Great Little Breaks is gearing up to work more closely with the trade
Great Little Breaks eyes closer agent ties with new B2B portal
Great Little Breaks is gearing up to work more closely with the trade to provide UK holidays this summer.
The UK short breaks specialist, which announced in March it aims to fill the void left by Super Break, is bringing its director of trade relations Chris Cundall back to work on June 1 to increase sales of domestic breaks through agents.
Cundall, who previously worked for Super Break for 23 years, was one of 73 of the operator’s staff furloughed following the UK lockdown.
He will be charged with overseeing the roll-out of the operator’s trade portal and promoting offers for social media and posters for agents to download.
Managing director Diana Evans said the operator, which offers more than 250 packaged hotel breaks in the UK, was keen to work with more agents.

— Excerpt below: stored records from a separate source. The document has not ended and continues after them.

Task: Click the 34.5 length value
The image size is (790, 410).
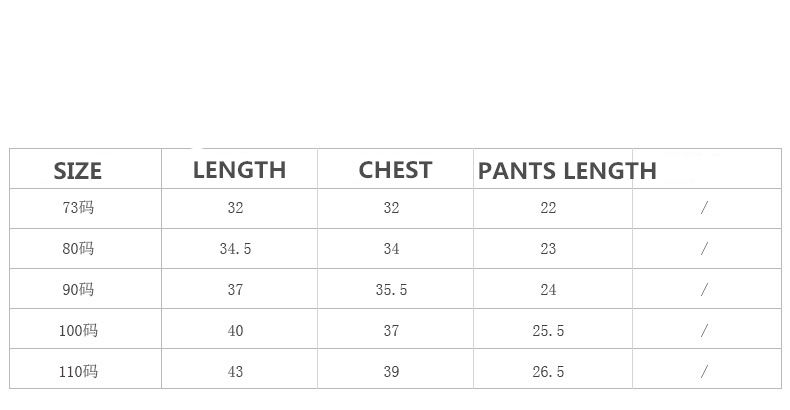Action: click(235, 249)
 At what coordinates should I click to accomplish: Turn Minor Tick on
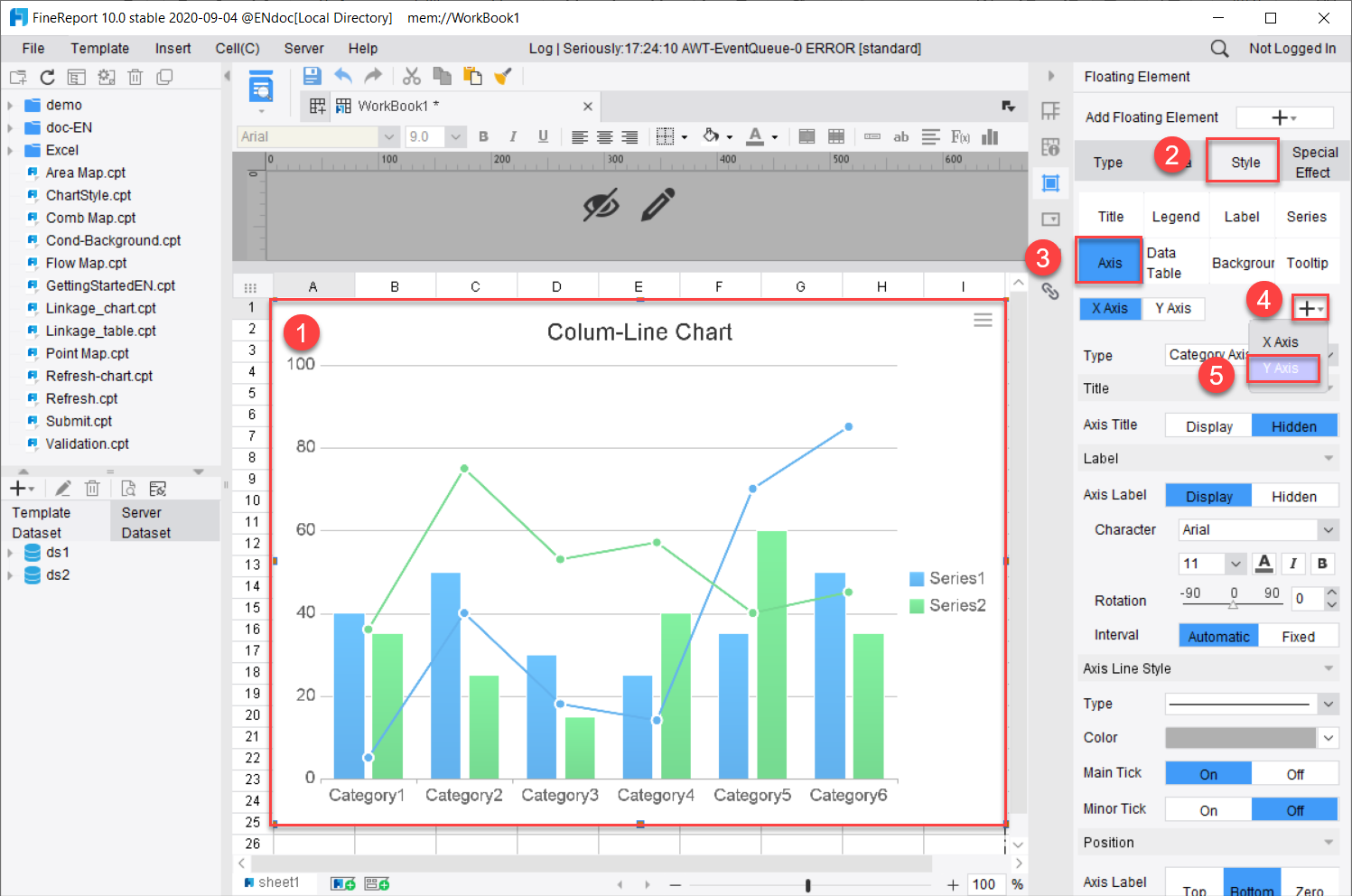point(1207,808)
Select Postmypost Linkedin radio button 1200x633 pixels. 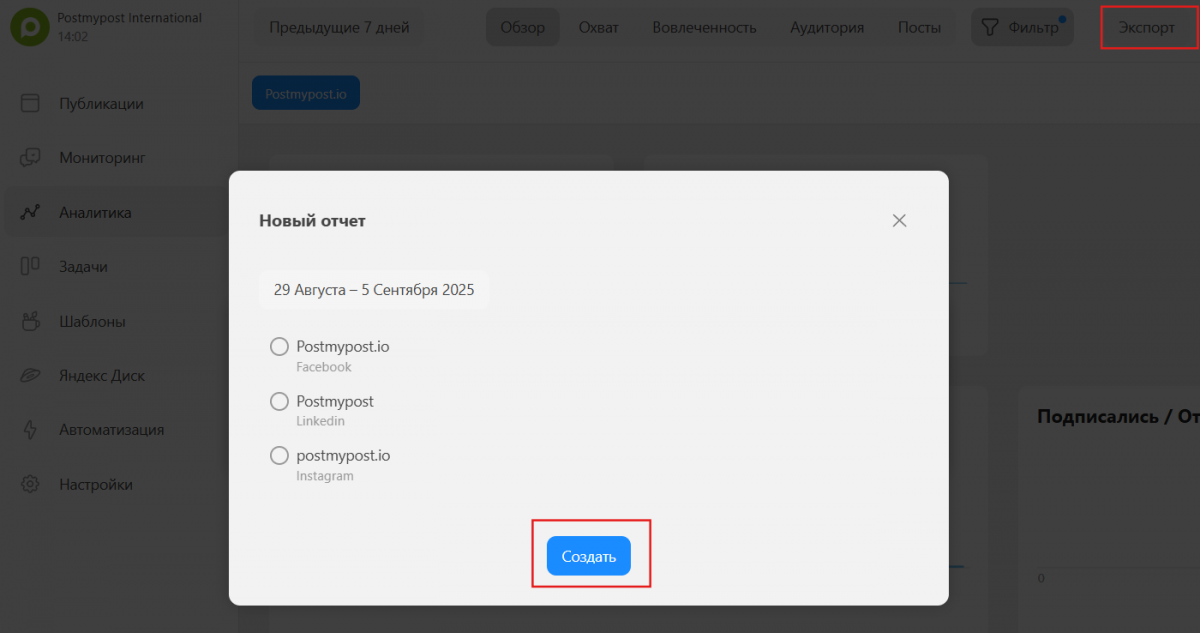[280, 401]
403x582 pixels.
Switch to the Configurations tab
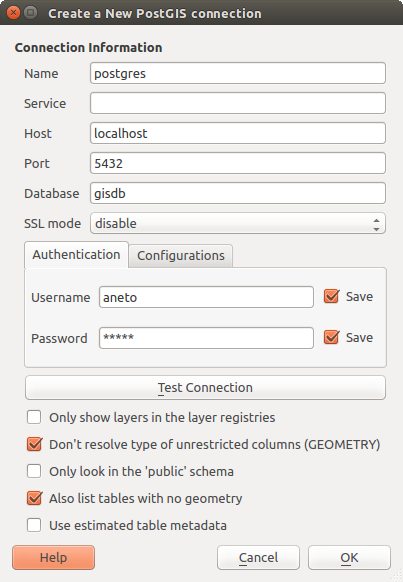[x=181, y=255]
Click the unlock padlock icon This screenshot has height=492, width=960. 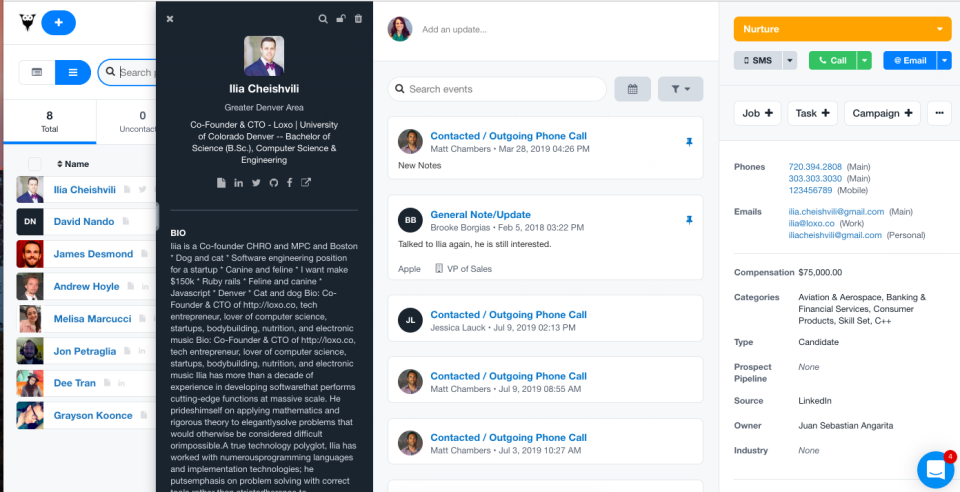(x=340, y=19)

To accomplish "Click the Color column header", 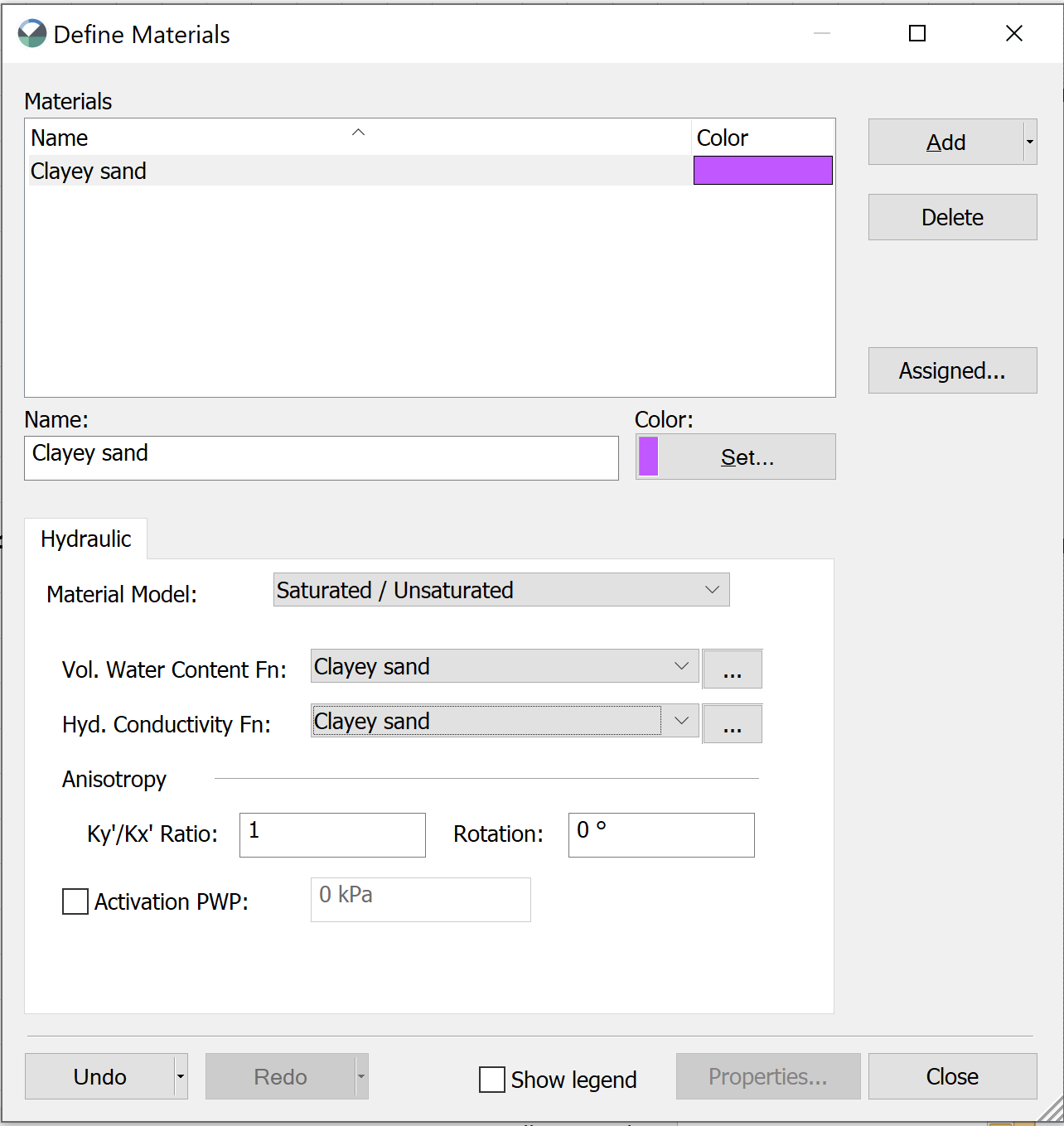I will pyautogui.click(x=761, y=138).
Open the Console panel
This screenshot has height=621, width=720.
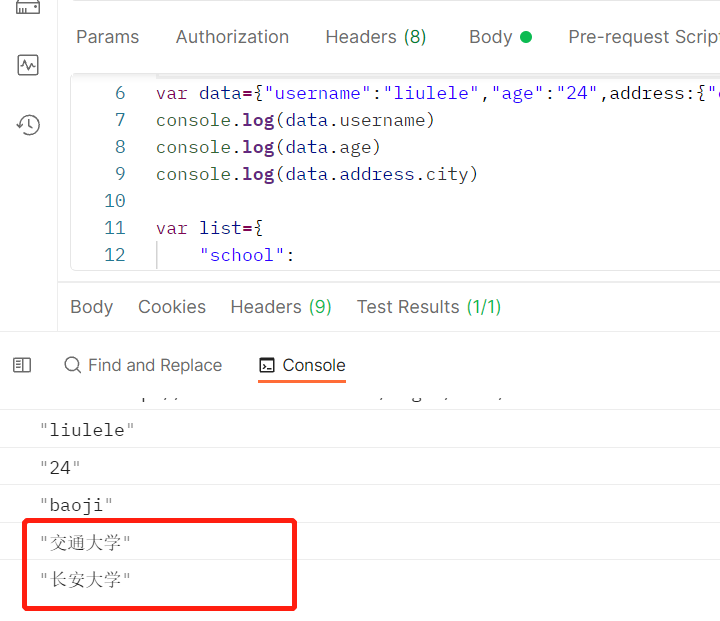(x=302, y=366)

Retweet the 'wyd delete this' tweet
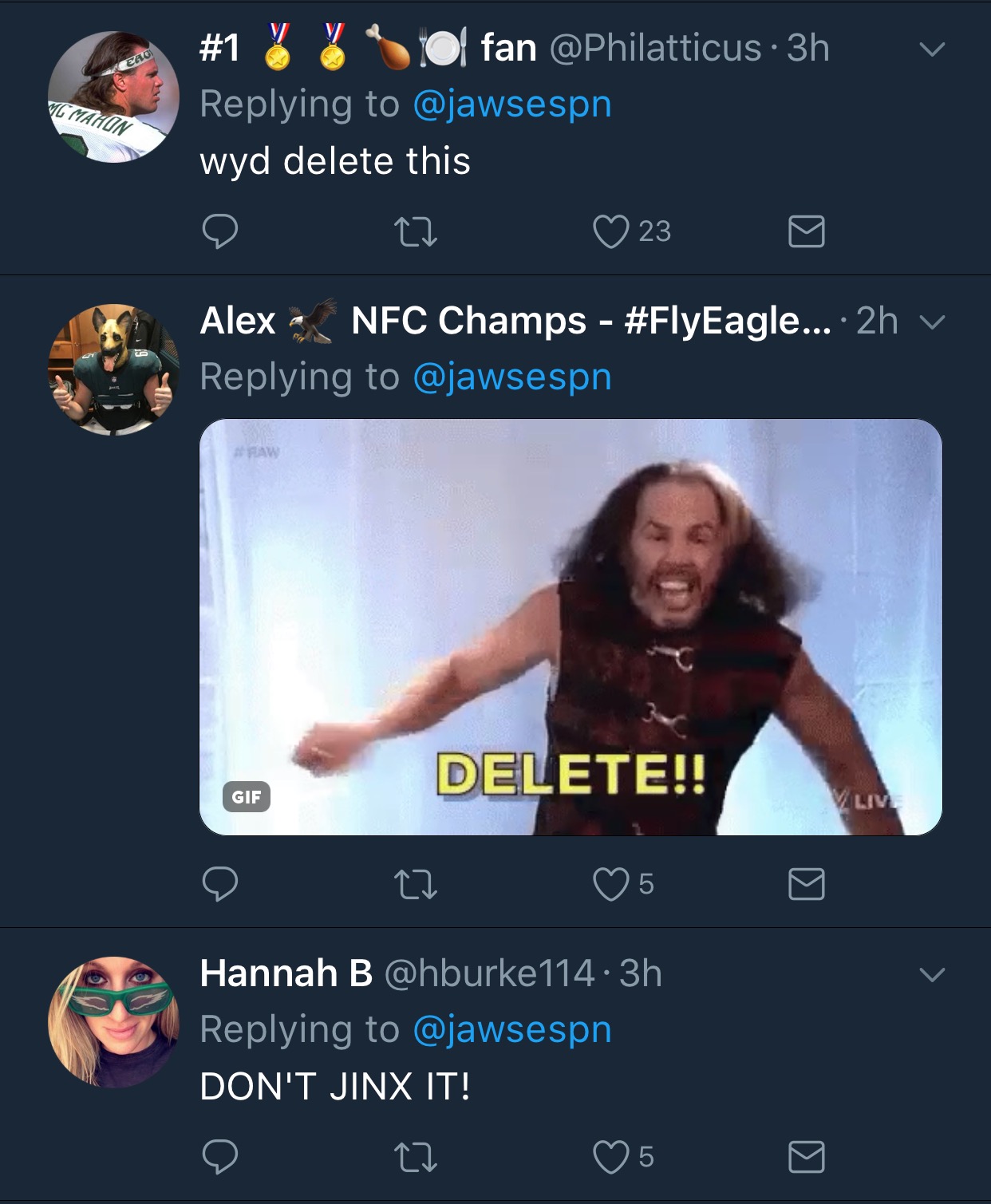coord(416,231)
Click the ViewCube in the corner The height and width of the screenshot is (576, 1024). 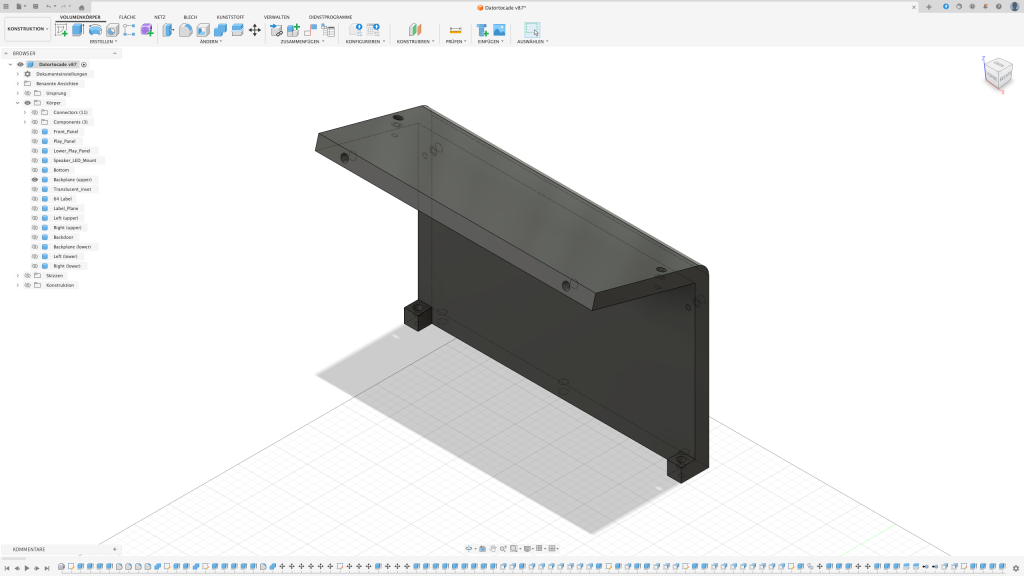997,73
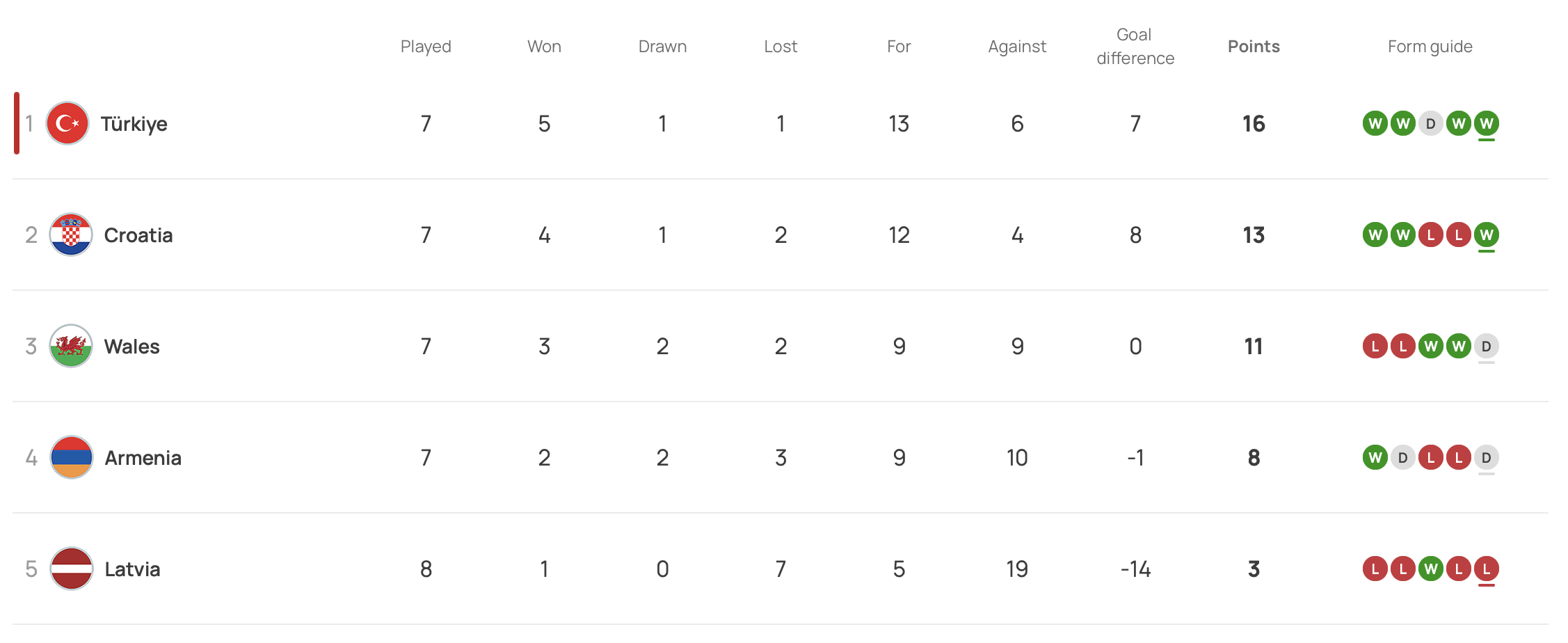The width and height of the screenshot is (1568, 643).
Task: Click the Goal difference column header
Action: click(1135, 47)
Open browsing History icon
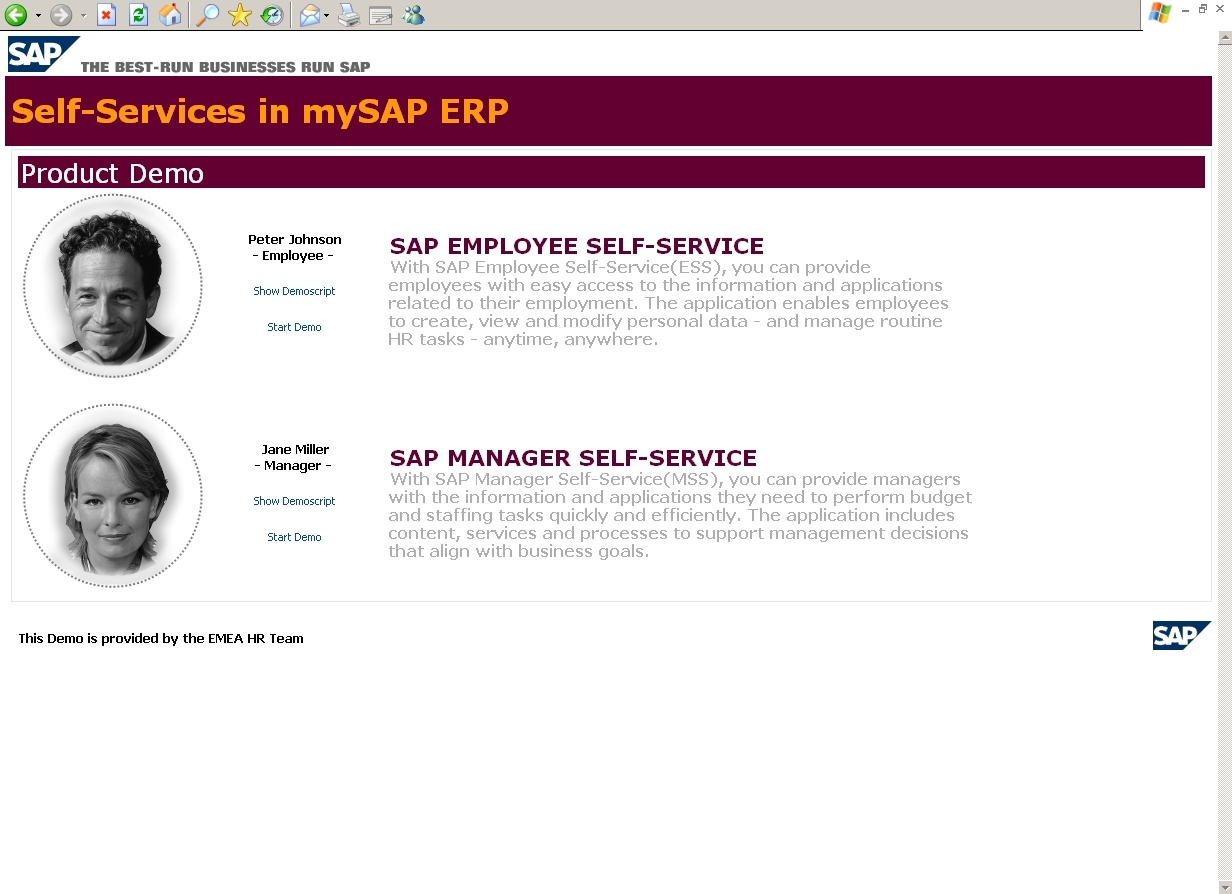The image size is (1232, 894). [271, 15]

She said: “We are only bringing back two members of staff and Chris is one of them. We are focusing on distribution with the trade and product. His sole focus is to get everything up and running. We have built an agent log in and it is ready to go. He will liaise with our partners.”
She added that new product was being worked on, such as providing multi-centre UK breaks to ‘replace’ lost overseas holidays. This could include combining stays at hotels in different areas in one break.
She said: “We want to build a product that combines our core product with something that will supplement overseas holidays. We did it a number of years ago. We are working on it at the moment.”
It is also putting together the ability for agents to book rail and theatre packages online for 2021.
For this summer, the operator has been working with hotels to hammer out more flexible terms and conditions, such as allowing customers to cancel up to seven days prior to departure with ‘no questions asked’ and in some cases to allow up to 72 hours before their stay.
Hotel partners are also working “tirelessly” to make sure they can open up under new Covid-19 guidelines, she said, which may mean operating on lower occupancy levels or a phased approach to reopening.